Sure, there is nothing to stop the clones eating away at the market...except, just maybe, customer acquisition costs. There is a reason this is a two horse race despite the 100's of wannabes in the market. Groupon and Living Social are the ones with the cash; they can afford to spend marketing dollars to acquire (yet) more customers. The clones are failing because they don't have the capital to buy customers. Yes, we might see a well funded competitor (Google, Facebook) compete in the market but they are late to the party.
Finally, I have a theory as to why so many people are beating up on Groupon right now. It's called envy. The model Groupon came up with is so incredibly simple that virtually anyone could have built this business. Or at least, that is how many of us feel. As an entrepreneur, I put my hand up: I wish I had come up with this idea and built the fastest growing company in history.
Ain't no BS here, Diane. Just more of what we come to expect from you. Common sense wisdom supported by facts and a wide reaching view of the media and economic landscapes. With Groupon's possible evaluation growing to over what Google's was back the day, we really can see that the french saying "The more things change, the more things stay the same," holds true. And while I agree w/KT from Chicago about there being no sustainable value you can ignore the darling of the market in any vertical gets share. In an attempt to be so surgical in our logic here let's remember that investing is more emotional than we might want or like to believe. In the end could Groupon turn out to be the MySpace of its category. Ahh . . . yeah.
One last note. What hidden factor could be driving this valuation up and up? Could it be Groupon's local sales force, hmmmm. Gotta wonder,
I do agree with much of what's been said here. the valuation of Groupon and some other entities is a concern. Ultimately, though, the experience and connection to consumers is key.
I wrote a more detailed commentary about this post on my Scarlet Strategice blog (http://scarletstrategic.wordpress.com/2011/06/14/groupons-valuation-the-30-billion-dollar-question/) but the key element that is being ommitted is the Marketing Value to the businesses when discussing how they might look elsewhere for discount distribution.
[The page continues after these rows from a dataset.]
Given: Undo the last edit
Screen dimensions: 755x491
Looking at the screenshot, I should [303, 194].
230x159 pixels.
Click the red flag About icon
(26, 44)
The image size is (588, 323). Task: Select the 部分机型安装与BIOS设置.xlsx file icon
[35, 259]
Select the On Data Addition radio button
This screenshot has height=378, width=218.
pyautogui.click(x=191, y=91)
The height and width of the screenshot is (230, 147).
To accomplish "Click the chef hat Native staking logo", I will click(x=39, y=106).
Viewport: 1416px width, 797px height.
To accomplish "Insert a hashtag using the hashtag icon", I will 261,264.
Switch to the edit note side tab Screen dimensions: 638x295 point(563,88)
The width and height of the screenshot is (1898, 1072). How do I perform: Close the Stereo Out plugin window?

Sure, they could offer the deep discounts on their own Apps, but then its not expanding the base.
Groupon's drive to spend so many advertising dollars, I believe, is to keep growing those numbers so that they are unequaled. Certainly, questions can be raised about the effectiveness of that spending in an ROI sense. But, at this point, I would question retailers shying away from expanding their reach unless they were realizing true loss.
I'm glad that there is now this more open conversation about valuations as we can't afford - as a community - to roll our eyes until the bottom falls out and then cry out "I told you so!"
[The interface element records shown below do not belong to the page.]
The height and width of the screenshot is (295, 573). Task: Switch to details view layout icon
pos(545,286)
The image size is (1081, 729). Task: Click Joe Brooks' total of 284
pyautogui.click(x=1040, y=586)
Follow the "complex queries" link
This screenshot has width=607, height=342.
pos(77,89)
But it seems the market is calling Groupon's bluff. While it is true Groupon succeeded in the worst recent economy- analysts are worried about what will happen as things get better and consumers begin to abandon their coupon habit?
An initially high IPO is nice, but a long-term, sustainable model is going to get the best evaluation every time!
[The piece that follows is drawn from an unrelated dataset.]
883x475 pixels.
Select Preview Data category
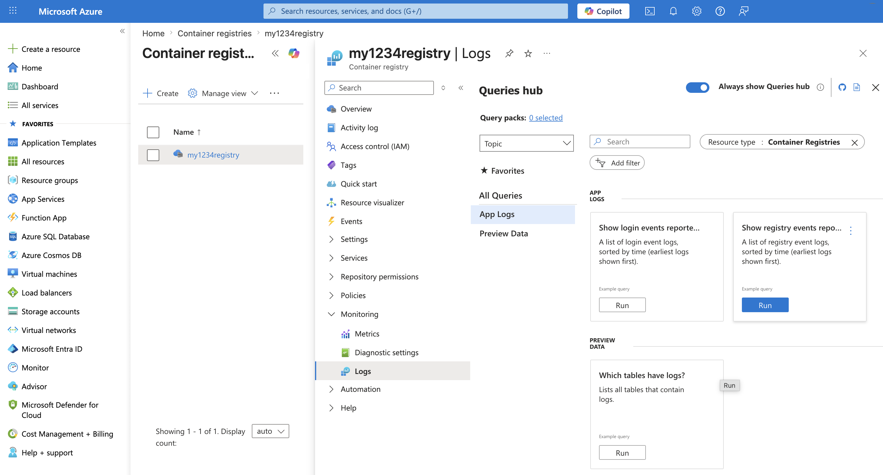503,234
Lesson here? Take it while you can get it and run before the pyramid collapses and you share a cell with Bernie!
I personally think that consumer discretionary spending is the least of their problems. Competition (a jilted Google in particular), a hiring and spending spree that is unmanageable/sustainable. and general bad business decisions (Super Bowl Ad and post reaction) come to mind. But the most telling sign that they will have a bumping road going forward is their INACTIVE members. Estimates indicate that their inactives are at 50%, although no one knows for sure but them If it is anywhere close to that number, then that is a major problem.
I have no envy of Groupon's success.
I do have very big, legitimate questions about how it does provide value for small businesses.
Small businesses that have used it aren't always aware of how much they lose in the process.